As noted earlier, individuals expressing BChE variants with low or absent catalytic activity are generally symptomless, and only a limited amount of research has been conducted on the pharmacological/toxicological consequences of BChE inhibition. However, the enzyme’s putative role in ghrelin signaling is likely to be a therapeutic (or toxic) target in the future. Li and colleagues [26] reported that BChE knockout mice maintained on a high-fat diet gained considerably more weight than BChE+/+ littermates. Interestingly, in that study, the mice on a path to obesity did not seem to show increased food consumption. In fact, our later studies along the same lines suggest that this apparently negative outcome may have been an artifact of the means for measuring food intake, which is easily distorted by losses hidden in bedding material. In any case, the plasma concentration of acyl-ghrelin in BChE knockouts was almost twice as high as in wildtype littermates. Other hydrolases besides BChE, including, carboxylesterases and proteases, may cleave the acyl group from acyl-ghrelin or degrade the peptide itself [26], [71]. As rodents have much higher carboxylesterase blood levels than humans, such differences may influence the relative impact of BChE activity on ghrelin signaling in man compared to some test species. Nonetheless, recent findings by our research teams showed that a marked rise in plasma BChE activity after gene transfer was associated with drastically reduced acyl-ghrelin in plasma [72]. Interestingly, high-BChE mice were seen to exhibit lower levels of aggressive behavior (both spontaneous and intruder-provoked). A number of studies suggest a link between ghrelin and emotional/affective behaviors [73], [74], [75], [76], [77], [78]. The role of BChE in ghrelin signaling is both intriguing and important but it remains incompletely understood [79]. Therefore, studies to evaluate the effects of BChE and its inhibitors in the complex signaling associated with ghrelin’s numerous physiological impacts appear well worthwhile. Fig. 2 illustrates the widespread potential influence of BChE on ghrelin signaling and associated functions in the brain.
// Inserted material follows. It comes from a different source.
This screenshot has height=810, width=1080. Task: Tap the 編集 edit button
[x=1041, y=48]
Cholinesterases and pharmacological effects of inhibition in the CNS
A number of elegant morphological and immunochemical studies led to the description of six cholinergic cell nuclei in the brain, termed Ch1-Ch6 [80], [81], [82], [83]. Fig. 3 is taken from [80], showing the cholinergic nuclei and their general projections in the mammalian brain. The diffuse innervation by these different cholinergic fibers affects many physiological functions including cognition, respiration, locomotion, and others. Moreover, some brain regions (notably striatum) contain multiple networks of cholinergic interneurons [84], [85]. Thus, AChE inhibition in the CNS has the potential to influence an extremely wide array of functions, and this has been targeted in treating early-stage Alzheimer’s disease (AD).
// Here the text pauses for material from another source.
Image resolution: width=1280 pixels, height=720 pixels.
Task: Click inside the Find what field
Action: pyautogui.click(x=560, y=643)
AD is a devastating neurodegenerative disorder affecting an estimated 35 million people worldwide [86]. Findings of extensive loss of cells in Ch4 (nucleus basalis) and widespread reduction of cholinergic markers in Alzheimer forebrain [87], [88], [89], [90], [91], [92] led to the cholinergic hypothesis of dementia (reviewed in [93], [94]). This hypothesis opened the door to examine potential therapeutic benefits of cholinesterase inhibitors [95], [96], [97]. Since that time, many natural and synthetic cholinesterase inhibitors that bind selectively or show multifunctional characteristics have been evaluated to treat Alzheimer’s disease (see recent reviews [98], [99], [100], [101], [102].